### MATERIAL SHOWN

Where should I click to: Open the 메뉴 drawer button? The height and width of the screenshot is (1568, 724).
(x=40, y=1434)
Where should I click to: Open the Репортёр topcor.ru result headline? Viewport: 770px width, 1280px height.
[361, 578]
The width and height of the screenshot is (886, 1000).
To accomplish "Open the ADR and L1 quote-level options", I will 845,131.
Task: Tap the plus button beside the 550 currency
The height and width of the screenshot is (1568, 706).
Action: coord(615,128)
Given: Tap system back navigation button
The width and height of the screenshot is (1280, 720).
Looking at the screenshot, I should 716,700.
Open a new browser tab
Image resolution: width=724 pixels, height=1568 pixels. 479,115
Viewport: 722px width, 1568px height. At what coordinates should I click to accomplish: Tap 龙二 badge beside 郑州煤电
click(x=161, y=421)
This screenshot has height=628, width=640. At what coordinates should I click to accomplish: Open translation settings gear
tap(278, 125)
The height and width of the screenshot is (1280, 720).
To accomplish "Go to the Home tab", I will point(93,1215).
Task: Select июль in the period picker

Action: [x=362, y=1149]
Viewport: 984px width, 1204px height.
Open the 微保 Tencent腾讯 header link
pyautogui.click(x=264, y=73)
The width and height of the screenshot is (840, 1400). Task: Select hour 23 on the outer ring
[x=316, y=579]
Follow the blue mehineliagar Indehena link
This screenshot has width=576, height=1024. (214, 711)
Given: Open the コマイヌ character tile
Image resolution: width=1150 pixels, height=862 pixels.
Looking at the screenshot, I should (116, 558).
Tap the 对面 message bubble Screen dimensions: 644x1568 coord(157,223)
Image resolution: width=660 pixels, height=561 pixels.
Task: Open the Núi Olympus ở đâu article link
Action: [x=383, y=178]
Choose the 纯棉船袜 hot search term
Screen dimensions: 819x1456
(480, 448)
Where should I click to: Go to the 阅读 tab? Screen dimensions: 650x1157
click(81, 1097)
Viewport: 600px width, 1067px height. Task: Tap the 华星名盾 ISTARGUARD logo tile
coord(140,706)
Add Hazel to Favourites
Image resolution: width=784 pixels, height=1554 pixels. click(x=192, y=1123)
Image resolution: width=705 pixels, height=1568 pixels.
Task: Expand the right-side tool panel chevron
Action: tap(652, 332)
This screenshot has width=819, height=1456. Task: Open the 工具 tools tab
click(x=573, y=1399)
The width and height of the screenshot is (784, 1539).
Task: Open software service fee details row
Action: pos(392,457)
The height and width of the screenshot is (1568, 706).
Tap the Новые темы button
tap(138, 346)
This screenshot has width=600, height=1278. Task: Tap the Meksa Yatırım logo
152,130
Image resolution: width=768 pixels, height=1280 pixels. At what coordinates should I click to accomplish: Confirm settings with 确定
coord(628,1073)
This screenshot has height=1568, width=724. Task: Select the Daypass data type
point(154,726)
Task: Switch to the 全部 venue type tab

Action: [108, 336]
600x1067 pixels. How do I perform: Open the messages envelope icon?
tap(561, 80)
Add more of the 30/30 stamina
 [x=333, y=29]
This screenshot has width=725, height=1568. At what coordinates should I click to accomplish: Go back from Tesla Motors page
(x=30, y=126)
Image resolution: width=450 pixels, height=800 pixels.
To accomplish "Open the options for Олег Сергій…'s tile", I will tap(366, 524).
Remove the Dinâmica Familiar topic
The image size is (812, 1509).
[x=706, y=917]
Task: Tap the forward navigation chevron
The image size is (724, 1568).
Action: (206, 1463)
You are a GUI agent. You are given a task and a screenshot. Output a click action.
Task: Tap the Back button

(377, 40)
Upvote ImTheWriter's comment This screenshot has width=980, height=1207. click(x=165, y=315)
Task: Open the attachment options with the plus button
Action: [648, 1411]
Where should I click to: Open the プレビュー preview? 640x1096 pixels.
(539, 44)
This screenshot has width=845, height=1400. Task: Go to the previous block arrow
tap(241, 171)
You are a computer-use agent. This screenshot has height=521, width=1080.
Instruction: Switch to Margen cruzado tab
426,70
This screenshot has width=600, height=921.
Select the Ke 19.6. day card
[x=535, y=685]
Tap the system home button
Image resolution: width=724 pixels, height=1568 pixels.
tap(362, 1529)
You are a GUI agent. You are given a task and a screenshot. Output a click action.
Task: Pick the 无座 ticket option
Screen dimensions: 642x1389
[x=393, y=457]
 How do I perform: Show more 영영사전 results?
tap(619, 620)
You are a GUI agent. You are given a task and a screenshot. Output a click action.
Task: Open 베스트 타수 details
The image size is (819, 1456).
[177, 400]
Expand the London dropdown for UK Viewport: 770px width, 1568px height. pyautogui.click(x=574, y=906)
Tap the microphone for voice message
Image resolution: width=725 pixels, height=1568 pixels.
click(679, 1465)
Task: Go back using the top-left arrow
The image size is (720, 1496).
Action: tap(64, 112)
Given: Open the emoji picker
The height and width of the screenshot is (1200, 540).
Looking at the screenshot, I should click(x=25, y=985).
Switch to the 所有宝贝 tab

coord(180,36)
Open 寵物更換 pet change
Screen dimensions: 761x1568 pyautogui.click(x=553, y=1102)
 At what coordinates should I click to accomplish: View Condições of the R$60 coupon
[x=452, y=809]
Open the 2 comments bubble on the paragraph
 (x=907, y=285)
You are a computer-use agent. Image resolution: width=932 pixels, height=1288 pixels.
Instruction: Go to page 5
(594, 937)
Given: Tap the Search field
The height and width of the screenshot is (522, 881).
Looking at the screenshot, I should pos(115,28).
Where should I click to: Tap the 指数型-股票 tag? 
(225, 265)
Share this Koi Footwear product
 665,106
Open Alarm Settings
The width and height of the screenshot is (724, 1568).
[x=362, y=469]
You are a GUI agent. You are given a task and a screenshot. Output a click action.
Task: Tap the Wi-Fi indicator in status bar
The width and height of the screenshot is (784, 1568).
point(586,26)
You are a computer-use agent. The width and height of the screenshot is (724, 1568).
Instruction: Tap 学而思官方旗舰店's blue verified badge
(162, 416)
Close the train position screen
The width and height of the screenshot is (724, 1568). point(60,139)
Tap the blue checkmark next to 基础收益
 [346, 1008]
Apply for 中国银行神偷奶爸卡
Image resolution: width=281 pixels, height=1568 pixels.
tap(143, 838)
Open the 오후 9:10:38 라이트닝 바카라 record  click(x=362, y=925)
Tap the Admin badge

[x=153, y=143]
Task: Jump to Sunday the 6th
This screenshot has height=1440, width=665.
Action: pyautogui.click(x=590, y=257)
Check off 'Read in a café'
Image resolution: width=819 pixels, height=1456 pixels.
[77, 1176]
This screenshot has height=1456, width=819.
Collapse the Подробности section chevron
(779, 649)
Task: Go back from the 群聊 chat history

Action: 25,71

######

*GOAL OF THE EXERCISE*:
Rewrite the listing above, replacing every "Viewport" with "Window" and leaving everything else unchanged.

*ANSWER IN FULL*:
Where should I click to: Open the 메뉴 drawer button? The height and width of the screenshot is (1568, 724).
(x=40, y=1434)
Where should I click to: Open the Репортёр topcor.ru result headline? Window: 770px width, 1280px height.
[361, 578]
The width and height of the screenshot is (886, 1000).
To accomplish "Open the ADR and L1 quote-level options", I will 845,131.
Task: Tap the plus button beside the 550 currency
The height and width of the screenshot is (1568, 706).
Action: coord(615,128)
Given: Tap system back navigation button
The width and height of the screenshot is (1280, 720).
Looking at the screenshot, I should 716,700.
Open a new browser tab
Image resolution: width=724 pixels, height=1568 pixels. 479,115
Window: 722px width, 1568px height. At what coordinates should I click to accomplish: Tap 龙二 badge beside 郑州煤电
click(x=161, y=421)
This screenshot has height=628, width=640. At what coordinates should I click to accomplish: Open translation settings gear
tap(278, 125)
The height and width of the screenshot is (1280, 720).
To accomplish "Go to the Home tab", I will point(93,1215).
Task: Select июль in the period picker

Action: [x=362, y=1149]
Window: 984px width, 1204px height.
Open the 微保 Tencent腾讯 header link
pyautogui.click(x=264, y=73)
The width and height of the screenshot is (840, 1400). Task: Select hour 23 on the outer ring
[x=316, y=579]
Follow the blue mehineliagar Indehena link
This screenshot has width=576, height=1024. (214, 711)
Given: Open the コマイヌ character tile
Image resolution: width=1150 pixels, height=862 pixels.
Looking at the screenshot, I should (116, 558).
Tap the 对面 message bubble Screen dimensions: 644x1568 coord(157,223)
Image resolution: width=660 pixels, height=561 pixels.
Task: Open the Núi Olympus ở đâu article link
Action: [x=383, y=178]
Choose the 纯棉船袜 hot search term
Screen dimensions: 819x1456
(480, 448)
Where should I click to: Go to the 阅读 tab? Screen dimensions: 650x1157
click(81, 1097)
Window: 600px width, 1067px height. Task: Tap the 华星名盾 ISTARGUARD logo tile
coord(140,706)
Add Hazel to Favourites
Image resolution: width=784 pixels, height=1554 pixels. click(x=192, y=1123)
Image resolution: width=705 pixels, height=1568 pixels.
Task: Expand the right-side tool panel chevron
Action: tap(652, 332)
This screenshot has width=819, height=1456. Task: Open the 工具 tools tab
click(x=573, y=1399)
The width and height of the screenshot is (784, 1539).
Task: Open software service fee details row
Action: pos(392,457)
The height and width of the screenshot is (1568, 706).
Tap the Новые темы button
tap(138, 346)
This screenshot has width=600, height=1278. Task: Tap the Meksa Yatırım logo
152,130
Image resolution: width=768 pixels, height=1280 pixels. At what coordinates should I click to accomplish: Confirm settings with 确定
coord(628,1073)
This screenshot has height=1568, width=724. Task: Select the Daypass data type
point(154,726)
Task: Switch to the 全部 venue type tab

Action: [108, 336]
600x1067 pixels. How do I perform: Open the messages envelope icon?
tap(561, 80)
Add more of the 30/30 stamina
 [x=333, y=29]
This screenshot has width=725, height=1568. At what coordinates should I click to accomplish: Go back from Tesla Motors page
(x=30, y=126)
Image resolution: width=450 pixels, height=800 pixels.
To accomplish "Open the options for Олег Сергій…'s tile", I will tap(366, 524).
Remove the Dinâmica Familiar topic
The image size is (812, 1509).
[x=706, y=917]
Task: Tap the forward navigation chevron
The image size is (724, 1568).
Action: (206, 1463)
You are a GUI agent. You are given a task and a screenshot. Output a click action.
Task: Tap the Back button

(377, 40)
Upvote ImTheWriter's comment This screenshot has width=980, height=1207. click(x=165, y=315)
Task: Open the attachment options with the plus button
Action: [648, 1411]
Where should I click to: Open the プレビュー preview? 640x1096 pixels.
(539, 44)
This screenshot has width=845, height=1400. Task: Go to the previous block arrow
tap(241, 171)
You are a computer-use agent. This screenshot has height=521, width=1080.
Instruction: Switch to Margen cruzado tab
426,70
This screenshot has width=600, height=921.
Select the Ke 19.6. day card
[x=535, y=685]
Tap the system home button
Image resolution: width=724 pixels, height=1568 pixels.
tap(362, 1529)
You are a GUI agent. You are given a task and a screenshot. Output a click action.
Task: Pick the 无座 ticket option
Screen dimensions: 642x1389
[x=393, y=457]
 How do I perform: Show more 영영사전 results?
tap(619, 620)
You are a GUI agent. You are given a task and a screenshot. Output a click action.
Task: Open 베스트 타수 details
The image size is (819, 1456).
[177, 400]
Expand the London dropdown for UK Window: 770px width, 1568px height. pyautogui.click(x=574, y=906)
Tap the microphone for voice message
Image resolution: width=725 pixels, height=1568 pixels.
click(679, 1465)
Task: Go back using the top-left arrow
The image size is (720, 1496).
Action: tap(64, 112)
Given: Open the emoji picker
The height and width of the screenshot is (1200, 540).
Looking at the screenshot, I should click(x=25, y=985).
Switch to the 所有宝贝 tab

coord(180,36)
Open 寵物更換 pet change
Screen dimensions: 761x1568 pyautogui.click(x=553, y=1102)
 At what coordinates should I click to accomplish: View Condições of the R$60 coupon
[x=452, y=809]
Open the 2 comments bubble on the paragraph
 (x=907, y=285)
You are a computer-use agent. Image resolution: width=932 pixels, height=1288 pixels.
Instruction: Go to page 5
(594, 937)
Given: Tap the Search field
The height and width of the screenshot is (522, 881).
Looking at the screenshot, I should pos(115,28).
Where should I click to: Tap the 指数型-股票 tag? 
(225, 265)
Share this Koi Footwear product
 665,106
Open Alarm Settings
The width and height of the screenshot is (724, 1568).
[x=362, y=469]
You are a GUI agent. You are given a task and a screenshot. Output a click action.
Task: Tap the Wi-Fi indicator in status bar
The width and height of the screenshot is (784, 1568).
point(586,26)
You are a computer-use agent. The width and height of the screenshot is (724, 1568).
Instruction: Tap 学而思官方旗舰店's blue verified badge
(162, 416)
Close the train position screen
The width and height of the screenshot is (724, 1568). point(60,139)
Tap the blue checkmark next to 基础收益
 [346, 1008]
Apply for 中国银行神偷奶爸卡
Image resolution: width=281 pixels, height=1568 pixels.
tap(143, 838)
Open the 오후 9:10:38 라이트닝 바카라 record  click(x=362, y=925)
Tap the Admin badge

[x=153, y=143]
Task: Jump to Sunday the 6th
This screenshot has height=1440, width=665.
Action: pyautogui.click(x=590, y=257)
Check off 'Read in a café'
Image resolution: width=819 pixels, height=1456 pixels.
[77, 1176]
This screenshot has height=1456, width=819.
Collapse the Подробности section chevron
(779, 649)
Task: Go back from the 群聊 chat history

Action: 25,71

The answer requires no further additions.